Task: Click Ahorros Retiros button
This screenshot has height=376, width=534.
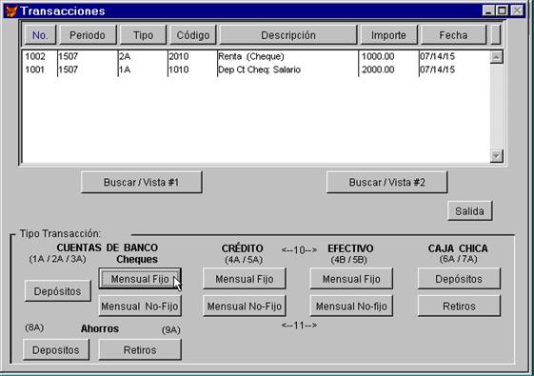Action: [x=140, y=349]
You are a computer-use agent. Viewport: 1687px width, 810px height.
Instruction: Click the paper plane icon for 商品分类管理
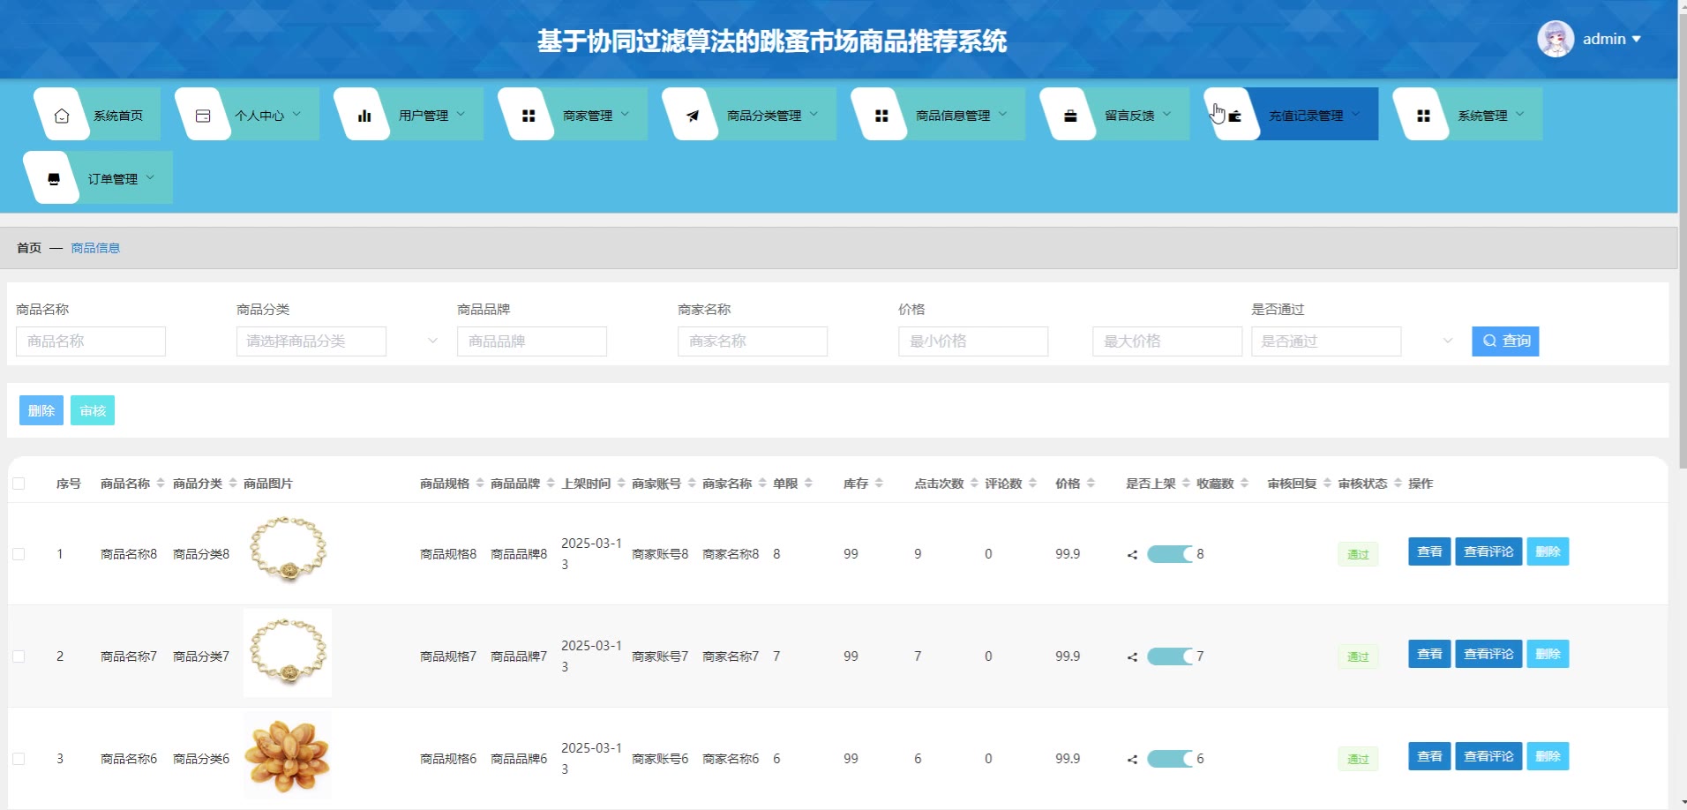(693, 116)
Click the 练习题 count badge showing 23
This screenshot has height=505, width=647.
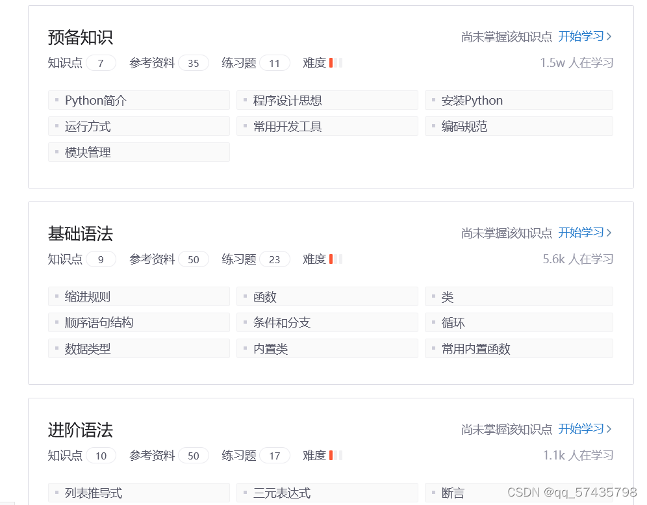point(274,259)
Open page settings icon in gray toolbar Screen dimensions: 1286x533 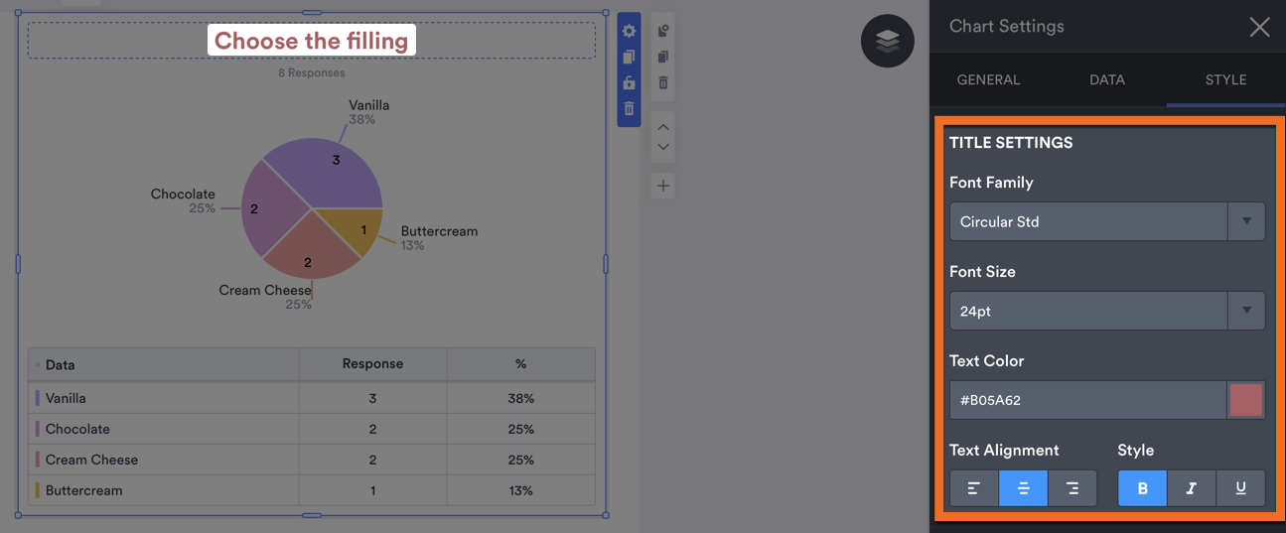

==

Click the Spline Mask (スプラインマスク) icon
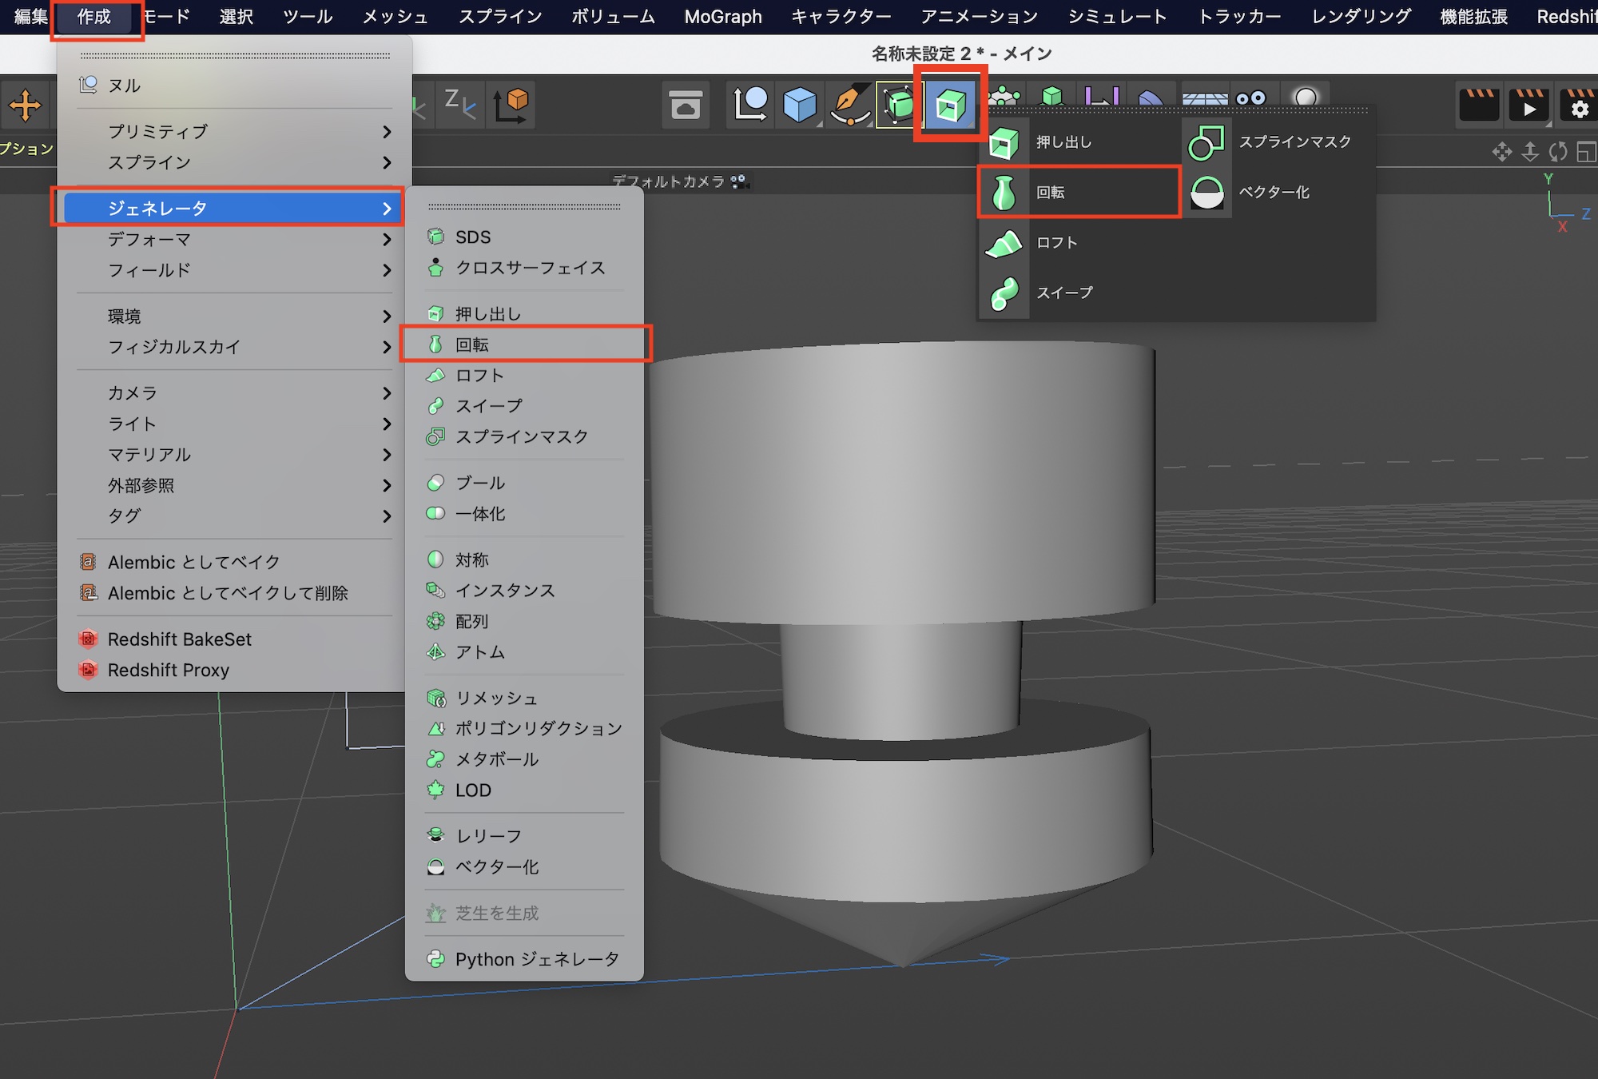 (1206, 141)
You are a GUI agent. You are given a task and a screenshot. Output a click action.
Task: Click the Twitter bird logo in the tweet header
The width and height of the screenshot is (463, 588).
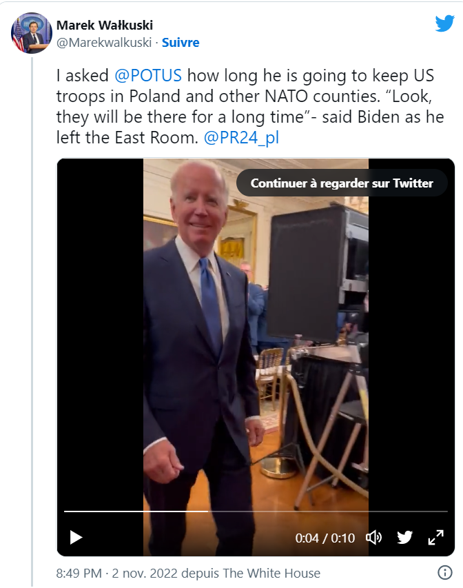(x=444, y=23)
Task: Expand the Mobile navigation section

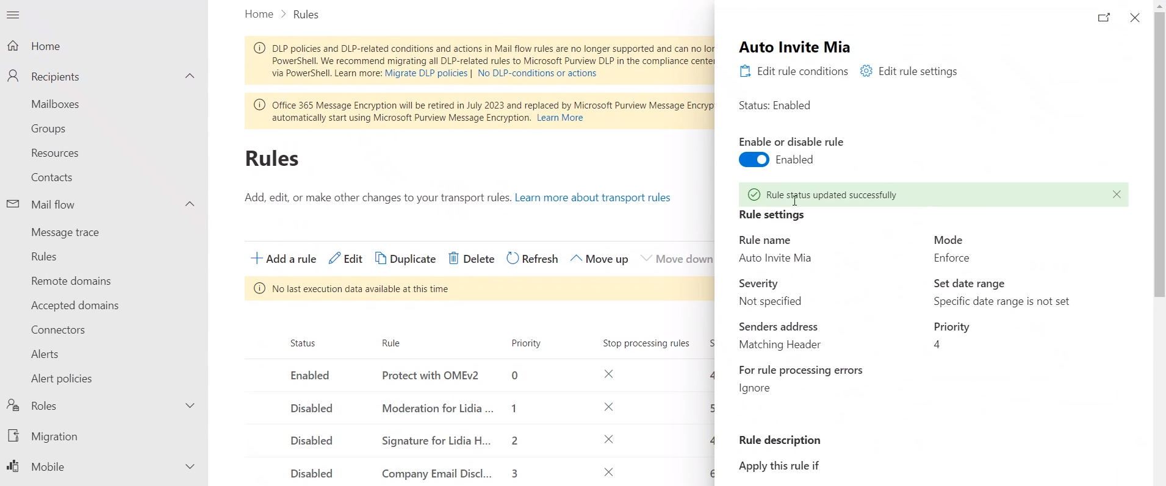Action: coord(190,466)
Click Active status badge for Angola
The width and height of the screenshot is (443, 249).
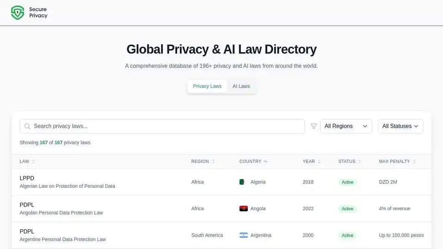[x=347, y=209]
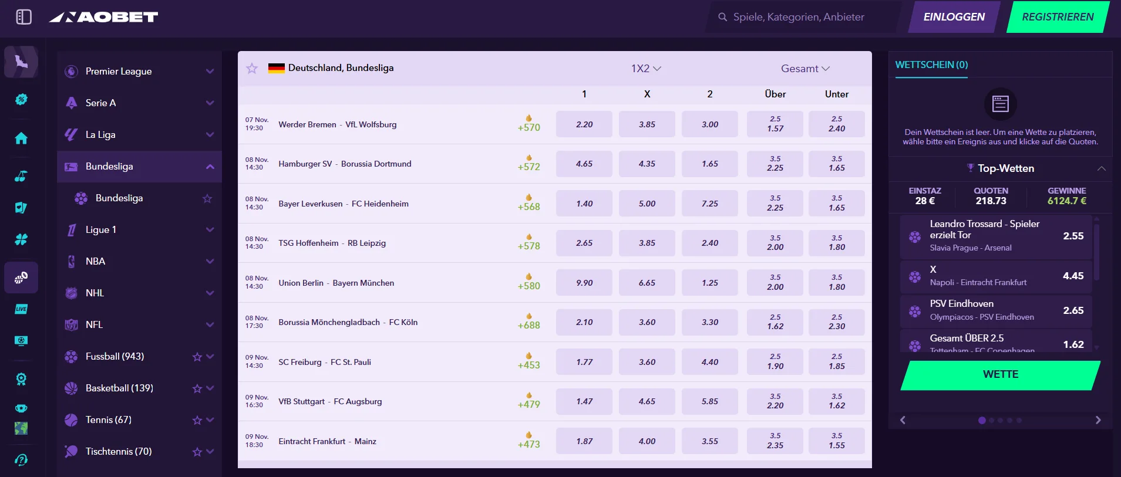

Exercise objective:
Reproduce the items above word for word, everything from the line containing "Click the 练习题 count badge showing 23" down to the line containing "Open page settings", both included, and leave the pictures out.

Solved exercise:
Click the 练习题 count badge showing 23
This screenshot has height=505, width=647.
point(274,259)
Open page settings icon in gray toolbar Screen dimensions: 1286x533 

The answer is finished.